The external dial — externalSharingModel (ADR-0090 D11)

Portal/partner scenarios get a second, independent dial with the same enum:

sharingModel: 'public_read',            // internal baseline
externalSharingModel: 'private',        // external principals: own + shares only
  • Defaults to private; external must never be wider than internal (private < public_read < public_read_write) — the linter errors on a wider external dial (security-external-wider-than-internal).
  • "External" is a property of the principal (audience: 'external'), never of the object. The BU depth axis does not apply to externals; their visibility = own records + explicit shares + the external OWD.
  • Status: declared, not yet evaluated at runtime. Today the dial is authoring-validated (the linter above) and surfaced in Studio (the Ext badge per object row); the evaluator branch that substitutes it for external principals lands with the principal-taxonomy semantics phase (tracked on #2696, liveness: planned). Until then no request is evaluated as external — authoring the dial prepares your model without changing behavior.

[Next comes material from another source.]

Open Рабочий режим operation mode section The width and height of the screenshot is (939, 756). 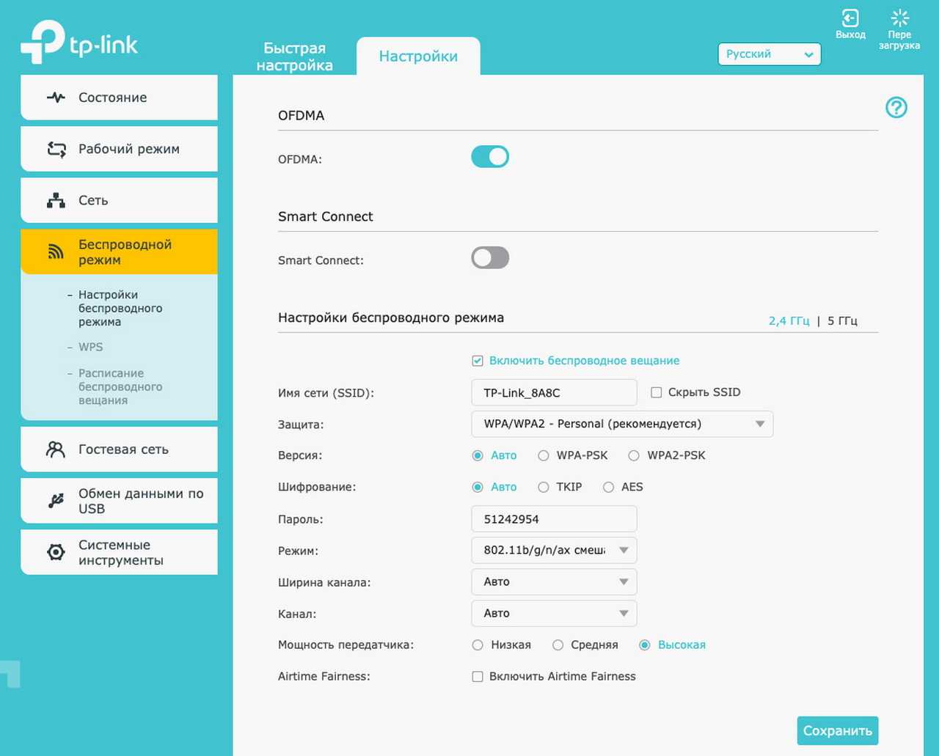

Criteria-Based Sharing Rules

Share records matching a predicate with a recipient:

import { defineSharingRule } from '@objectstack/spec/security';

export const AccountTeamSharingRule = defineSharingRule({
  name: 'account_team_sharing',
  label: 'Share Active Customers with Sales Managers',
  type: 'criteria',
  object: 'account',

  // Predicate (CEL): which records to share
  condition: P`record.type == "customer" && record.is_active == true`,

  // Who to share with (a single recipient — see the recipient types below)
  sharedWith: { type: 'position', value: 'sales_manager' },

  // Access level granted: read | edit | full
  accessLevel: 'edit',
});

Recipient types

sharedWith (and ownedBy) accept a { type, value } recipient:

typeShares with
userA single user
groupAll members of a public group — declared but not enforced: skipped at seed time with a warning (ADR-0049)
positionEveryone assigned that position (flat expansion — positions have no tree)
unit_and_subordinatesEveryone in that business unit and every unit beneath it (the BU tree is the one hierarchy — ADR-0090 D3)
teamMembers of a sys_team — teams receive sharing; they never carry capability (ADR-0090 D8)

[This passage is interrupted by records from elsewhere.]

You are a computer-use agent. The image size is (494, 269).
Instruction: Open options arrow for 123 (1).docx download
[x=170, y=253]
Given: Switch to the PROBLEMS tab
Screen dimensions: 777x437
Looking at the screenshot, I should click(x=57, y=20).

A criteria condition must be compilable by the CEL → filter pushdown compiler. A condition the compiler cannot lower is skipped and logged — never seeded as a permissive match-all (ADR-0049): a bad condition under-shares rather than over-shares.

Owner-Based Sharing Rules

[Experimental — not enforced.] Owner-based (type: 'owner') rules depend on live position membership and have no static criteria_json equivalent, so the seeder skips them with a warning — they materialize no record shares today. Use a criteria rule or a scope-depth grant.

Analytics and Dataset Read Scope

Dataset-bound dashboards execute through the analytics service (including NativeSQL) and must honor the same row security as ObjectQL. @objectstack/plugin-security registers the security service — getReadFilter(object, context) returns the caller's composed row filter and @objectstack/service-analytics auto-bridges to it for the base object and every join. Resolution failures fail closed (zero rows), never filter-less. The same service also exposes explain(request) — the per-layer answer to "why can this user see that row".